General Data Structure
Table of Contents
-
Organization of Data Directories
-
Organization of Data Files
-
Use of Templates in GrADS Data Descriptor Files
-
Dataset Templates
Our repository contains a directory for each model
system (i.e., ETA, GFS, and RUC). Each model directory
contains one directory for each month. Each month
directory contains a directory for each day in the
month. The directory for each day contains all the data
from model runs initialized during that day. These
directories contain the GRIB files. We also have a
parallel structure that contains the table of contents
(i.e., toc) listing of each GRIB file. A sample of our
directories structure is shown below.
noaaport/
|-- merged
| |-- eta
| | `-- 200305
| | `-- 20030505
| |-- eta_toc
| | `-- 200305
| | `-- 20030505
| |-- gfs
| | `-- 200305
| | `-- 20030505
| |-- gfs_toc
| | `-- 200305
| | `-- 20030505
| |-- ruc
| | `-- 200305
| | `-- 20030505
| `-- ruc_toc
| `-- 200305
| `-- 20030505
Organization of Data Files
Our model data repository contains data from
different climate and weather models. It has recently been
expanded to place station datasets under the distributed data
access framework. The data from the
climate models are relatively static, while the data
from the weather models are collected in near realtime. The
weather models are run at different frequencies and at
different spatial resolutions and domains. The
frequency of a model is the number of times or cycles
the model is run per day. A model is typically run at 4
cycles per day (i.e., 00Z, 06Z, 12Z, and 18Z). The
resolution and domain for a model run is determined by
its grid number. A model run is the single execution of
a specific model using a specific grid initialized at a
specific time and run for so many forecast hours. The
same model may be run at different grids. Our weather
model data is cataloged by specific combinations of
model and grid.
Output from a model run contains data from the
analysis field (i.e., the initialization field) and the
forecast data at the end of each time step (i.e.,
forecast hour). Our repository for weather model data
contains a separate file for each analysis field and
each forecast hour. Thus each file contains data from
the gridded analysis field or data from one forecast
hour from a single model run. All files contain gridded
data in primarily GRIB format. Thus a model run with 20 steps
will contain 21 GRIB files: one analysis (e.g., hour 0)
plus 20 forecast hours.
Files are named to identify the model run where the
data originated. The filenames are divided into 5 sections,
delimited by underscores. In certain occasions, the 4th and 5th
section may be excluded (such as a climate reanalysis with monthly
time steps). An example follows:
<model>_<grid>_<yyyymmdd>_<cycle>_<hour>
In instances where hours and days have no meaning,
(e.g. daily and monthly datasets), the filenames take the
following default values:
<model>_<999>_<00000101>_<0000>_<000>
- model - name of the model(e.g., early-eta)
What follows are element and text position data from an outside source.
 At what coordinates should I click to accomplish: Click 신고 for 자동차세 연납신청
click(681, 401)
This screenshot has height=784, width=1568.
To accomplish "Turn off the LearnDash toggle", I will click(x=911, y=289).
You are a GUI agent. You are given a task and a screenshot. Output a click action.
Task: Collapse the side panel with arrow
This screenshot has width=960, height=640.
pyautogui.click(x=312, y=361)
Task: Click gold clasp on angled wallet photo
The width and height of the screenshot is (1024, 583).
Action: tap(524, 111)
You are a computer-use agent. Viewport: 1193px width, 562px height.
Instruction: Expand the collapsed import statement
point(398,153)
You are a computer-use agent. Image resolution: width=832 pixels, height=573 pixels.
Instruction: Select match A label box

- grid - grid number (e.g. 212) - This number will serve
other purposes when non-gridded data is involved; 1-3 digits.
- yyyymmdd - initialization year, month, day - 8
digits (e.g., 20030501)
- cycle - initialization time in hhmm - 4 digits
(e.g., 0000)
- hour - forecast hour relative to initialization
(e.g., 000); 3 digits
The following is a list of filename extensions, and their
corresponding purpose, that you may
encounter while browsing the NOMADS data structure.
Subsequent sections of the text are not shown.